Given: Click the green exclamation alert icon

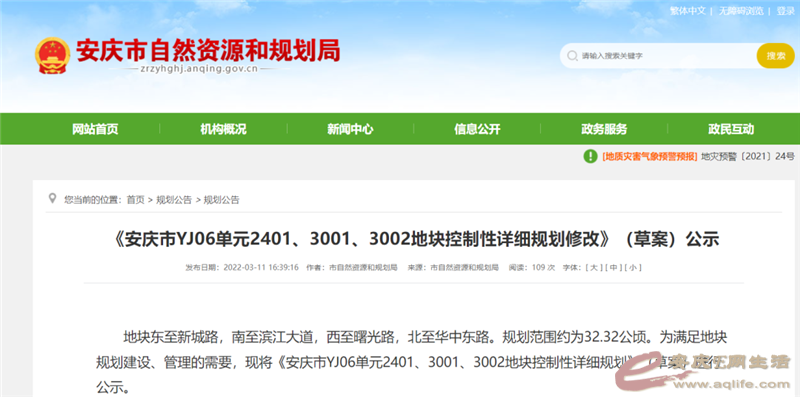Looking at the screenshot, I should pyautogui.click(x=590, y=156).
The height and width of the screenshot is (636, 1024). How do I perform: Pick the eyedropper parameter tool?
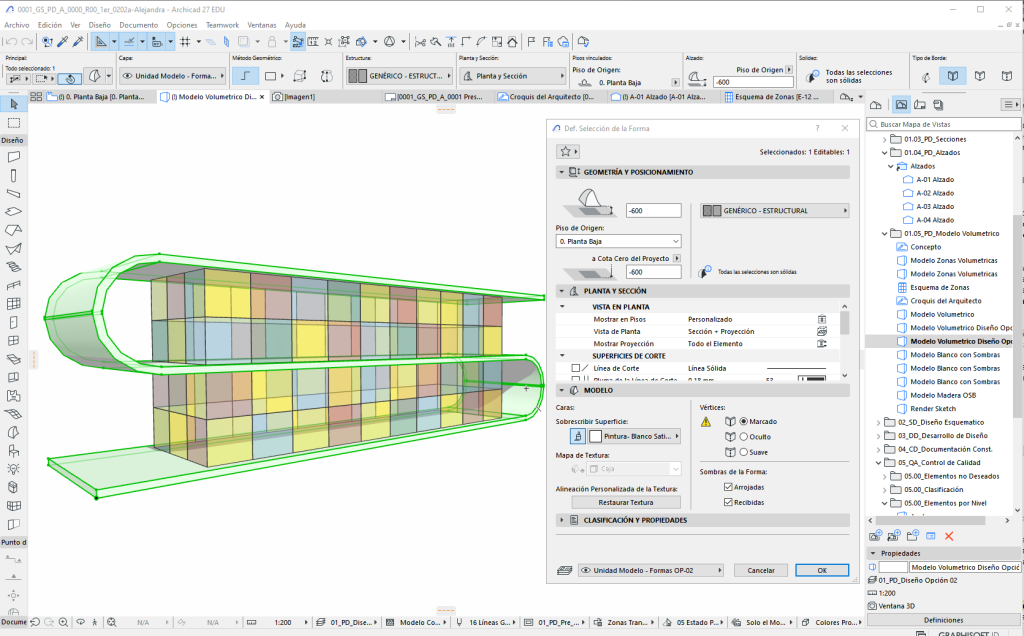click(x=61, y=41)
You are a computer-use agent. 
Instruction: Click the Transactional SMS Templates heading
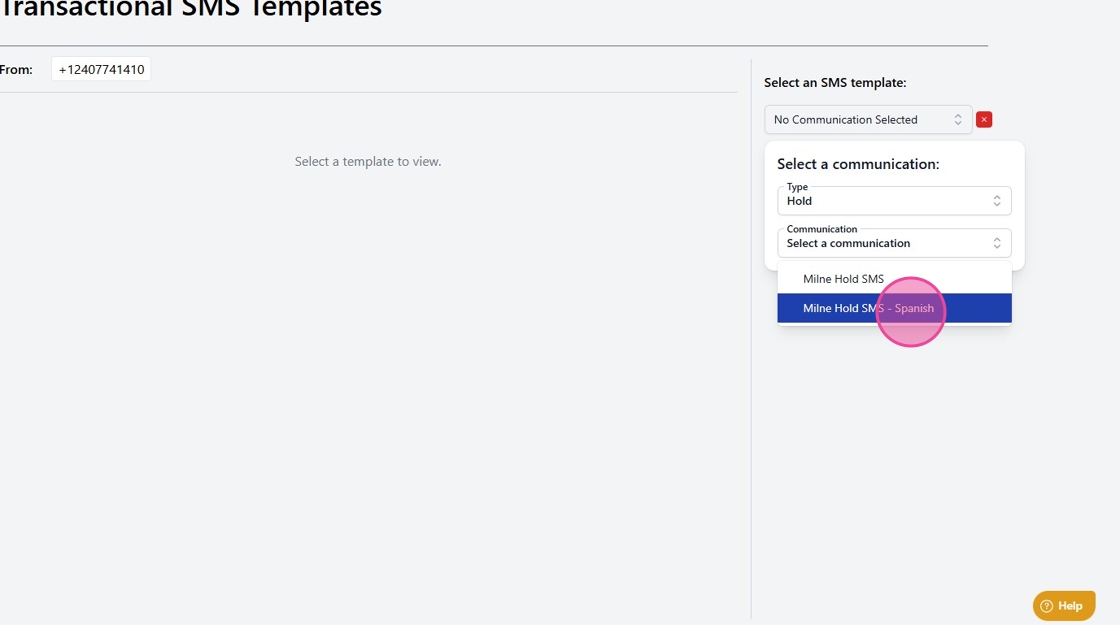coord(190,10)
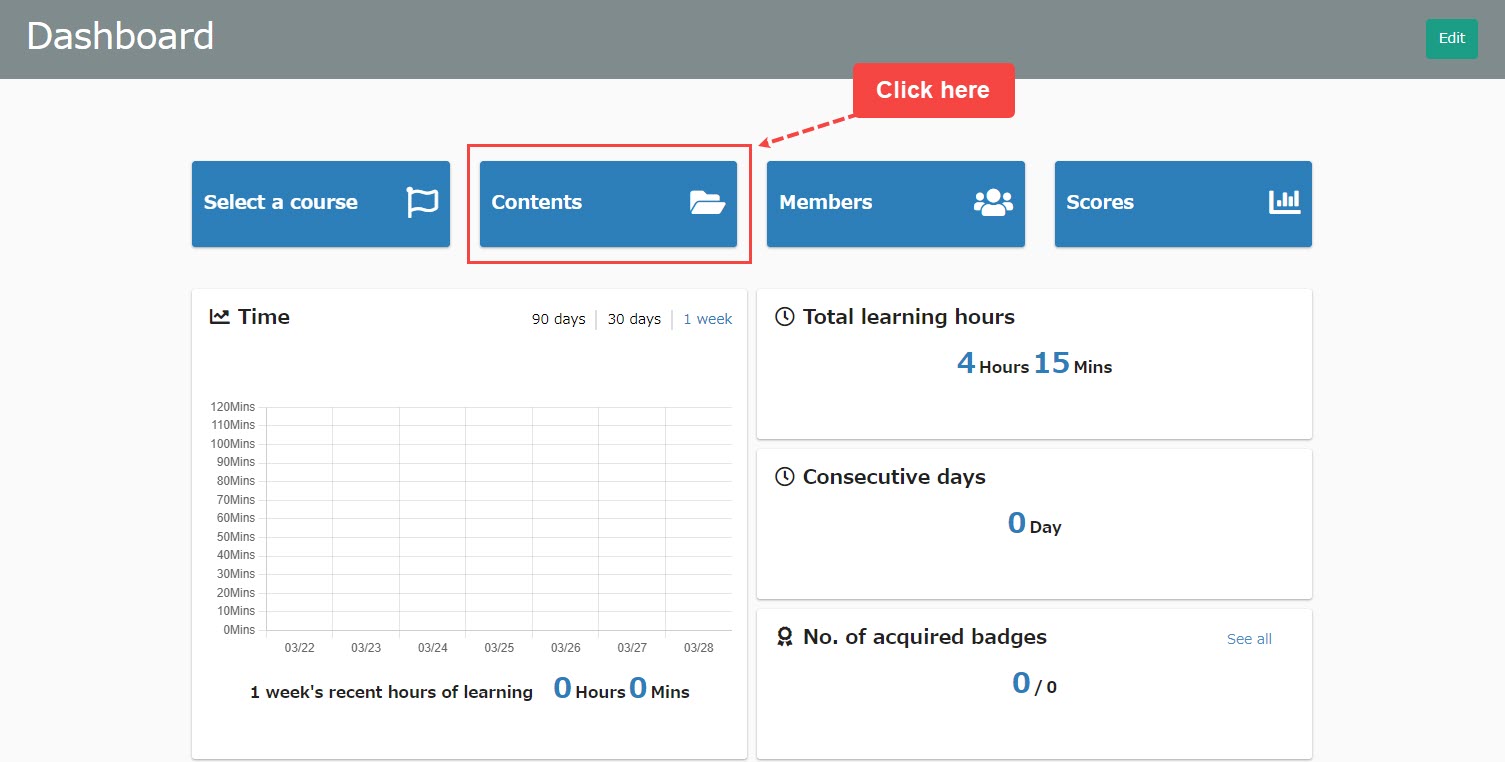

┄┄┄┄┄┄

GIVEN PROBLEM: Reproduce the records word for word, from the line containing "The height and" through the end of the records, and leave the pictures out.

EXERCISE OUTPUT:
The height and width of the screenshot is (636, 1024). How do I perform: Pick the eyedropper parameter tool?
click(x=61, y=41)
You are a computer-use agent. 
Instruction: Click the Transactional SMS Templates heading
coord(190,10)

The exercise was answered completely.